Above are the major ones to keep your computer safe. However, doing all these doesn't guarantee you're completely safe from attack. You should take good care of your PC and data, such as secure handling of password, beware of the safety precautions during web surfing. Surf through this site for more detailed security techniques!

Q.2 How to become a smart web surfer?

1.

Update the latest patch/version for your web browser.

2.

Don't save password into your PC. Else, anyone that are using your PC can logon your account!!

3.

Scan all downloaded files before opening. And, don't download file from doubtful sources.

4.

Don't disclose / submit personal information unnecessarily, such as credit card no., personal identity no., you / your family details etc.

5.

Don't disclose / share Internet account and password to others.

6.

Disable active content options (e.g. Active X, Java, JavaScript ) in the browser in order to prevent from attack, except from a trusted source.

7.

Don't order anything online without first getting permission from your parent or guardian. Order only at reliable websites and with security protection.
(e.g. SSL)

8.

Tell your parents or guardian if you find something online that seems strange to you, or makes you feel angry or uncomfortable. Remember: it's not your fault!

9.

Be wary of people that you meet online. Don't meet your online pal in person unless a parent or guardian is with you, at least for the first time.
Remember : a person can pretend to be anyone or anything and perhaps they are being nice to you because they want something.

10.

Disconnect from Internet when not in use.
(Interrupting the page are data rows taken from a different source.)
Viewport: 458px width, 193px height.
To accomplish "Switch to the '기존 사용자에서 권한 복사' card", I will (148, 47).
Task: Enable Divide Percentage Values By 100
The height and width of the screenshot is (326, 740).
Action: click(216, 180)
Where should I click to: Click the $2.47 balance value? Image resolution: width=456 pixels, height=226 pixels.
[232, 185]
Q.3 What risks am I facing in the Internet?

Q.4 Any rules in using computer and accessing the Internet?

Should not use a computer to attack other machines / networks.
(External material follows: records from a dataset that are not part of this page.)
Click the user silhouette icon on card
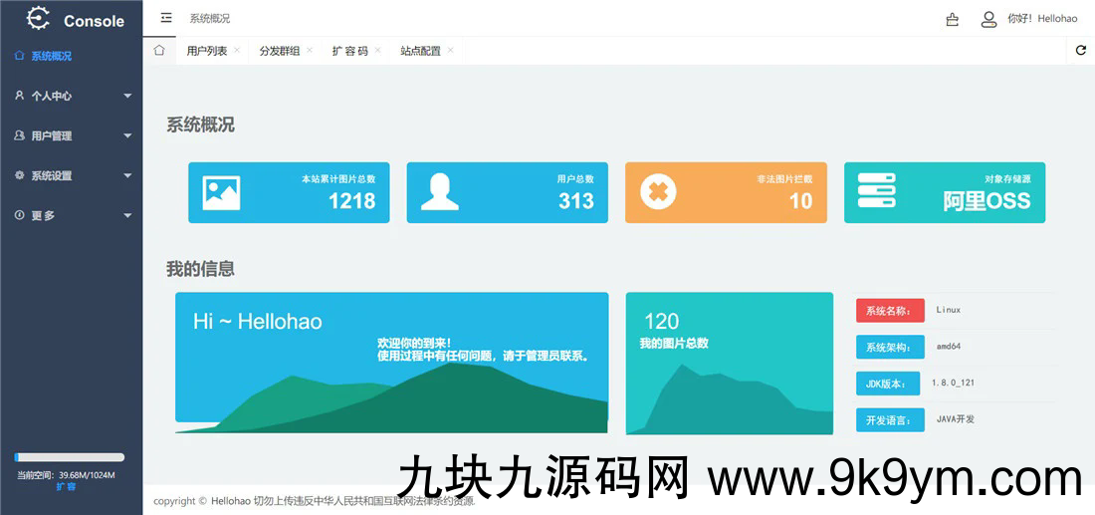1095x515 pixels. coord(439,192)
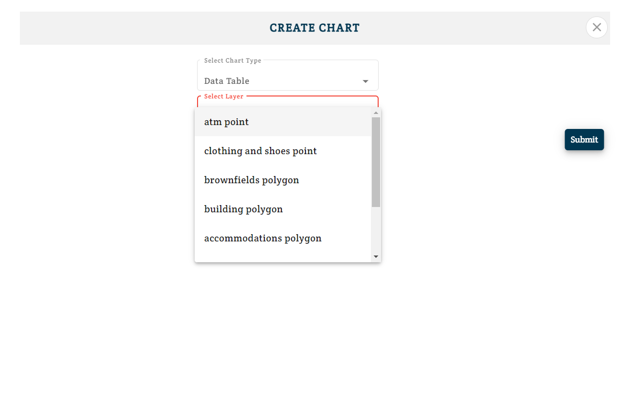This screenshot has height=398, width=628.
Task: Click the layer list scroll down arrow
Action: [x=376, y=256]
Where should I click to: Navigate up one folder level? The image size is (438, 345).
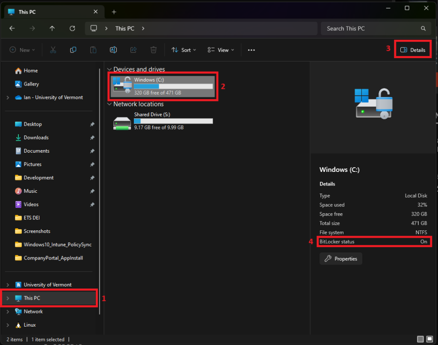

Should not download unauthorised copyrighted material e.g. MP3 music, video and software.

Should not copy materials found from the Internet directly to your assignment or treat them as your own research.

Should not create or propagate untrue message through the Internet.
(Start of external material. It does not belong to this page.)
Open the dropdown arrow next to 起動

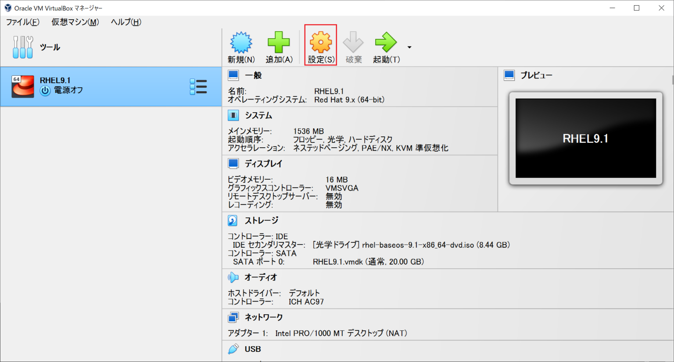(409, 47)
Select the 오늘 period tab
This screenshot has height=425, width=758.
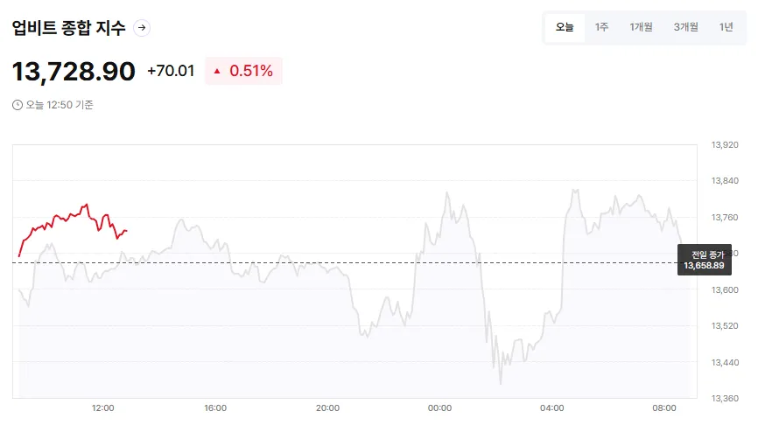[565, 27]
Should not use a computer to steal.

Should not use a computer to harm other people.

Should not use other people's computer resources without .

Should not use or copy software that you have not paid for e.g. pirated software.

Be respectful to others.

Q.5 How to prevent me from being deceived by faked cyber shops or fraudulent emails?

There are some faked cyber shops that pretend to be popular shops, trying to get your credit card or other personal information. Moreover, there are some 'spoofed' emails which are sent in bulk with deceiving or fraudulent message. Some may even invite recipient to click the embedded links to some fraudulent websites, and deceive them to enter personal banking information such as accounts, passwords and credit card information.

1.

Not to follow URL links from un-trusted sources or emails to avoid being re-directed to malicious websites.

2.

The safest way to ensure the website being visited is the one you are looking for is to type the URL manually or follow the bookmarks you've made previously.

3.

Perform online purchase only at reliable websites and with security protection (e.g. SSL).

4.

Be wary when giving off personal or account information. Banks seldom ask for these kind of information through email.

5.

Ensure that your computer is applied with the latest security patches and malware definition file to reduce the chance of being affected by fraudulent websites or emails riding on software vulnerabilities.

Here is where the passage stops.